今年の4月イースター期間中のヴェネツィアへは,いきなり14万人以上の観光客が訪れたそうで,この数はパンデミック前よりも更に多いのだとか.そこで長年議論されていた課題「オーバーツーリズムをどうすべきか?」が再び浮上しました.

このヴェネツィアという小さな古い街は,もう長い間オーバーツーリズムに悩まされ,他地域への人口流出,毎年の水害や地盤沈下,大気や水の汚染,建造物の老朽化など多くの問題に直面していますが,イタリアで最も人気のある観光都市のひとつ.
そしてビエンナーレというアート関連の国際イベントもあって,1年中賑わっている街なのです.小さな路地や橋がいくつもあり,そこに身動きが取れないほどの観光客が毎日毎日詰めかけ,街も住民も悲鳴を上げていたのですが,年々観光客は増えるばかり…



【写真:サンマルコ広場はいつも大混乱.】

そこでこの歴史的なヴェネツィアの潟と環境遺産をキチンと保存し,守っていくために,かなり思い切った政策を打ち出しました.


ザイア.ヴェネツィア市長の発表によると
「今後はレストランや展示会のチケットを予約するのと同じように,ヴェネツィア市への入島も予約する必要があります.
ヴェネツィア本島を訪問される旅行者への入島税導入を2023年1月から開始する予定です.
入島税導入後はヴェネツィアを訪れる全ての人が入島の予約をすることになります」



これはヴェネツィア市内に宿泊をしない全ての人に課せられますが,ヴェネツィア内で宿泊をする人は免税されるようです.これは毎日何万人と来る「日帰り観光客」を思いとどませようとする意図があるようですね.
ちゃんとホテルに泊まって(そうすると訪問数を自然と制限できます)観光してくださいという事なんだろうと思います.

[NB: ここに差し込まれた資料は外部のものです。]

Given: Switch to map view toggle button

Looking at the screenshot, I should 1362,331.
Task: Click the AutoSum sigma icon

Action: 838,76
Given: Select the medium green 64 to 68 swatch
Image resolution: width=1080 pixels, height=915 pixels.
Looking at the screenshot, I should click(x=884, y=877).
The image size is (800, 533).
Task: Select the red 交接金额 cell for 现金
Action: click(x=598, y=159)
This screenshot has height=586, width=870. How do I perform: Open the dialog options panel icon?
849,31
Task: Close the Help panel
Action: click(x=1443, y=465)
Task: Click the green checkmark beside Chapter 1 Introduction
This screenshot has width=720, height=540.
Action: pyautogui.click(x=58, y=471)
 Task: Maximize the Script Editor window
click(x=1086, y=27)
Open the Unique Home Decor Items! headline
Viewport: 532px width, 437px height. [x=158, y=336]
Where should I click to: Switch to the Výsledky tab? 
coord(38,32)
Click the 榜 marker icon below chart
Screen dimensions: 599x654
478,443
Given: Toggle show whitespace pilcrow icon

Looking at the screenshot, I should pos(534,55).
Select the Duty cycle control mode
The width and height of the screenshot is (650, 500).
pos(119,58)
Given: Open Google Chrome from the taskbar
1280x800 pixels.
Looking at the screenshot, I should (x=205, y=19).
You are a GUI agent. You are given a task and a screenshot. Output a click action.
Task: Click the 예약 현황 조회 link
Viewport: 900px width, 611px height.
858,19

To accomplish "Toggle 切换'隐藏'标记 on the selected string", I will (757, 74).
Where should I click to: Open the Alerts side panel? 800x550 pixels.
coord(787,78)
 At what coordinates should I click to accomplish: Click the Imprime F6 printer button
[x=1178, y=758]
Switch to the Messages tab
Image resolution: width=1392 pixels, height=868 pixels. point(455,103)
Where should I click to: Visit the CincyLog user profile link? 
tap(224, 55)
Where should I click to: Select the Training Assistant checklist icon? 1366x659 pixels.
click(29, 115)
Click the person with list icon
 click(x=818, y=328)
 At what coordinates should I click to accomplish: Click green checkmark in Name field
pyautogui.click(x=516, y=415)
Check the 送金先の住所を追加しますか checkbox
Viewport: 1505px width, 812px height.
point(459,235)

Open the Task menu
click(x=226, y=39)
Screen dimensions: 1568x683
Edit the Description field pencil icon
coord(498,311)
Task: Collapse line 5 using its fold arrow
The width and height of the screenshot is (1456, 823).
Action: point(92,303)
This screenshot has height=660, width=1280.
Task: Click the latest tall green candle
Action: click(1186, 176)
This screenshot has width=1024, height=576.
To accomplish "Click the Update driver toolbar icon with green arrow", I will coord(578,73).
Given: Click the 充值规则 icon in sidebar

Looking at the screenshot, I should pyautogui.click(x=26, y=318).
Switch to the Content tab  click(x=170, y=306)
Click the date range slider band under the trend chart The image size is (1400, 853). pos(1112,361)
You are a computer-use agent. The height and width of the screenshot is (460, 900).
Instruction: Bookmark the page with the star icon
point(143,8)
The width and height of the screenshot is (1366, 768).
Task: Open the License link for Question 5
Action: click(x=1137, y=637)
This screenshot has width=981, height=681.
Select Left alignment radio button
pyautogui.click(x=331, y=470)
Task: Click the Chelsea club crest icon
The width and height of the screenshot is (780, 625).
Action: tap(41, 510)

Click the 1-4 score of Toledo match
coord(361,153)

このヴェネツィア市長のアイデアは,今後更にヴェネツィアへの訪問を考えている全ての人の名前を記録するプラットフォームも……今のところそれに違反しての罰則はないみたいですが(今後は不明),予約する人には何らかの優遇措置を考え中だということです.


その他にも観光客の流れを管理するために,ヴェネツィアに最新の制御システムも装備されています.周りの人を数えることができる500台のカメラ.
警察は訪問者に関する詳細情報を取得するために,セルラーネットワークからデータも収集します.なんだかすごく管理された観光地になりそうですね.




【写真:ヴェネツィア市内はどこも人.人.人… 】

こうした試みはおそらく世界初になるかと思いますが,これはヴェネツィアという島で成り立っているからこその対策だと思います.
オーバーツーリズムに悩む他の都市,例えば京都やバルセロナでは同じようになかなか出来ないでしょう.

ヴェネツィアの人はどう思っているのでしょうか?
アンケートの結果,回答者の3人に2人は,ヴェネツィアは繊細で脆い街なので,保護されるべきであると肯定的に考えているようですが,一方で38%の人は,観光業がすでにパンデミックで多くの苦難を強いられているため,入場を制限することは死活問題に関わると答えています.

難しい問題ですが,美しい街を保存するためにどうするべきなのか,まだまだ悩みは続きそうです.